TASK DETAILS: Once you have read the data below, please repeat all of it exactly.
+++ DATASET RECORDS +++
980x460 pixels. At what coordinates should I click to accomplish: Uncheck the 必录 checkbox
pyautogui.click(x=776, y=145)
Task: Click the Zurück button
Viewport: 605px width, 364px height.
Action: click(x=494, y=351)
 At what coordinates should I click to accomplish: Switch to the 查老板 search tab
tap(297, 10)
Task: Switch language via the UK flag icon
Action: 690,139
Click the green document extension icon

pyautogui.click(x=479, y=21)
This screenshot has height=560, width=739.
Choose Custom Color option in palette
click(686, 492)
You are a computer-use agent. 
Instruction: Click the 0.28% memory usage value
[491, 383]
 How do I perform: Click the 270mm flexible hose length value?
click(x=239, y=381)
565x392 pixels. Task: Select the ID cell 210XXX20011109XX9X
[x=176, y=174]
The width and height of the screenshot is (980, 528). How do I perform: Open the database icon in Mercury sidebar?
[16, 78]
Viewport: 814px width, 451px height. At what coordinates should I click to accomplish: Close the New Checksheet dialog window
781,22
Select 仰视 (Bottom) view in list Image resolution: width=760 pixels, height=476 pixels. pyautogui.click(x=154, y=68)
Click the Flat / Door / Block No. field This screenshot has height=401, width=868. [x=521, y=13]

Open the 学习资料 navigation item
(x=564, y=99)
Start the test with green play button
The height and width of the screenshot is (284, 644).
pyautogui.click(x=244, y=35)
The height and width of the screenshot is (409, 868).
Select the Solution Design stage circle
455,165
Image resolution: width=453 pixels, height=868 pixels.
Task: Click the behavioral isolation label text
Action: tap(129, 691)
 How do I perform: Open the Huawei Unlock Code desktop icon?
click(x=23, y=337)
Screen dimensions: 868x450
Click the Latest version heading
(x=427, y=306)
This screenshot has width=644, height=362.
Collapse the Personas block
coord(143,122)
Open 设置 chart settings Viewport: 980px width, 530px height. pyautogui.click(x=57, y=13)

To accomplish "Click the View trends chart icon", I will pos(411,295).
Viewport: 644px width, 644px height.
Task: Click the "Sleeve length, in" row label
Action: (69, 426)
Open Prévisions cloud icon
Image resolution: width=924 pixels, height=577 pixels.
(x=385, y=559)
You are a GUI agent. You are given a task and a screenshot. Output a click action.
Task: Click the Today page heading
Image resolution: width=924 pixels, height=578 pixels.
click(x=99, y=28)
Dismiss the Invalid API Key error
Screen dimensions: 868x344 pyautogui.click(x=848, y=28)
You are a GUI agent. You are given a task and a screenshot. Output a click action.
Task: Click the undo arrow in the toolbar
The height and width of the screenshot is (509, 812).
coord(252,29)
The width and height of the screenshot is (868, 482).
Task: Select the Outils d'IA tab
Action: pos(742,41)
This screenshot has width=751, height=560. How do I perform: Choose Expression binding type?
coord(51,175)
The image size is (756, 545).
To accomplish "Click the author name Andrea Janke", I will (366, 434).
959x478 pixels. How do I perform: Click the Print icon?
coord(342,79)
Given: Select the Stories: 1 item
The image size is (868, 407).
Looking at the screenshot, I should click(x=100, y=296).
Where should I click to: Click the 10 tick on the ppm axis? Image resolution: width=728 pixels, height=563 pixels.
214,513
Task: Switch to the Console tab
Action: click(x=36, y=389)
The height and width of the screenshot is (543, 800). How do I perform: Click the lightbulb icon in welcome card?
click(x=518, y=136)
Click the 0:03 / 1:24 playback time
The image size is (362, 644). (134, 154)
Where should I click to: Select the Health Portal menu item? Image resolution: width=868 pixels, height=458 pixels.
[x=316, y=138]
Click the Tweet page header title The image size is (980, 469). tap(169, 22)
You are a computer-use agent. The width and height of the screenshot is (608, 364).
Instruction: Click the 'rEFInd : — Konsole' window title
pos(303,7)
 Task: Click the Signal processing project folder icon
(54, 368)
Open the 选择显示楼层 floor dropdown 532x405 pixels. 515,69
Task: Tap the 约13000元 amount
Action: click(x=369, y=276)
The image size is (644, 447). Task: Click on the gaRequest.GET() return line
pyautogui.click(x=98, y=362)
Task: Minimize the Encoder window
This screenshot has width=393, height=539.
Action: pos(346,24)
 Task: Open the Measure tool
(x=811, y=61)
+++
RESPONSE TO THIS EXERCISE:
980x460 pixels. At what coordinates should I click to accomplish: Uncheck the 必录 checkbox
pyautogui.click(x=776, y=145)
Task: Click the Zurück button
Viewport: 605px width, 364px height.
Action: click(x=494, y=351)
 At what coordinates should I click to accomplish: Switch to the 查老板 search tab
tap(297, 10)
Task: Switch language via the UK flag icon
Action: 690,139
Click the green document extension icon

pyautogui.click(x=479, y=21)
This screenshot has height=560, width=739.
Choose Custom Color option in palette
click(686, 492)
You are a computer-use agent. 
Instruction: Click the 0.28% memory usage value
[491, 383]
 How do I perform: Click the 270mm flexible hose length value?
click(x=239, y=381)
565x392 pixels. Task: Select the ID cell 210XXX20011109XX9X
[x=176, y=174]
The width and height of the screenshot is (980, 528). How do I perform: Open the database icon in Mercury sidebar?
[16, 78]
Viewport: 814px width, 451px height. At what coordinates should I click to accomplish: Close the New Checksheet dialog window
781,22
Select 仰视 (Bottom) view in list Image resolution: width=760 pixels, height=476 pixels. pyautogui.click(x=154, y=68)
Click the Flat / Door / Block No. field This screenshot has height=401, width=868. [x=521, y=13]

Open the 学习资料 navigation item
(x=564, y=99)
Start the test with green play button
The height and width of the screenshot is (284, 644).
pyautogui.click(x=244, y=35)
The height and width of the screenshot is (409, 868).
Select the Solution Design stage circle
455,165
Image resolution: width=453 pixels, height=868 pixels.
Task: Click the behavioral isolation label text
Action: tap(129, 691)
 How do I perform: Open the Huawei Unlock Code desktop icon?
click(x=23, y=337)
Screen dimensions: 868x450
Click the Latest version heading
(x=427, y=306)
This screenshot has width=644, height=362.
Collapse the Personas block
coord(143,122)
Open 设置 chart settings Viewport: 980px width, 530px height. pyautogui.click(x=57, y=13)

To accomplish "Click the View trends chart icon", I will pos(411,295).
Viewport: 644px width, 644px height.
Task: Click the "Sleeve length, in" row label
Action: (69, 426)
Open Prévisions cloud icon
Image resolution: width=924 pixels, height=577 pixels.
(x=385, y=559)
You are a GUI agent. You are given a task and a screenshot. Output a click action.
Task: Click the Today page heading
Image resolution: width=924 pixels, height=578 pixels.
click(x=99, y=28)
Dismiss the Invalid API Key error
Screen dimensions: 868x344 pyautogui.click(x=848, y=28)
You are a GUI agent. You are given a task and a screenshot. Output a click action.
Task: Click the undo arrow in the toolbar
The height and width of the screenshot is (509, 812).
coord(252,29)
The width and height of the screenshot is (868, 482).
Task: Select the Outils d'IA tab
Action: pos(742,41)
This screenshot has width=751, height=560. How do I perform: Choose Expression binding type?
coord(51,175)
The image size is (756, 545).
To accomplish "Click the author name Andrea Janke", I will (366, 434).
959x478 pixels. How do I perform: Click the Print icon?
coord(342,79)
Given: Select the Stories: 1 item
The image size is (868, 407).
Looking at the screenshot, I should click(x=100, y=296).
Where should I click to: Click the 10 tick on the ppm axis? Image resolution: width=728 pixels, height=563 pixels.
214,513
Task: Switch to the Console tab
Action: click(x=36, y=389)
The height and width of the screenshot is (543, 800). How do I perform: Click the lightbulb icon in welcome card?
click(x=518, y=136)
Click the 0:03 / 1:24 playback time
The image size is (362, 644). (134, 154)
Where should I click to: Select the Health Portal menu item? Image resolution: width=868 pixels, height=458 pixels.
[x=316, y=138]
Click the Tweet page header title The image size is (980, 469). tap(169, 22)
You are a computer-use agent. The width and height of the screenshot is (608, 364).
Instruction: Click the 'rEFInd : — Konsole' window title
pos(303,7)
 Task: Click the Signal processing project folder icon
(54, 368)
Open the 选择显示楼层 floor dropdown 532x405 pixels. 515,69
Task: Tap the 约13000元 amount
Action: click(x=369, y=276)
The image size is (644, 447). Task: Click on the gaRequest.GET() return line
pyautogui.click(x=98, y=362)
Task: Minimize the Encoder window
This screenshot has width=393, height=539.
Action: pos(346,24)
 Task: Open the Measure tool
(x=811, y=61)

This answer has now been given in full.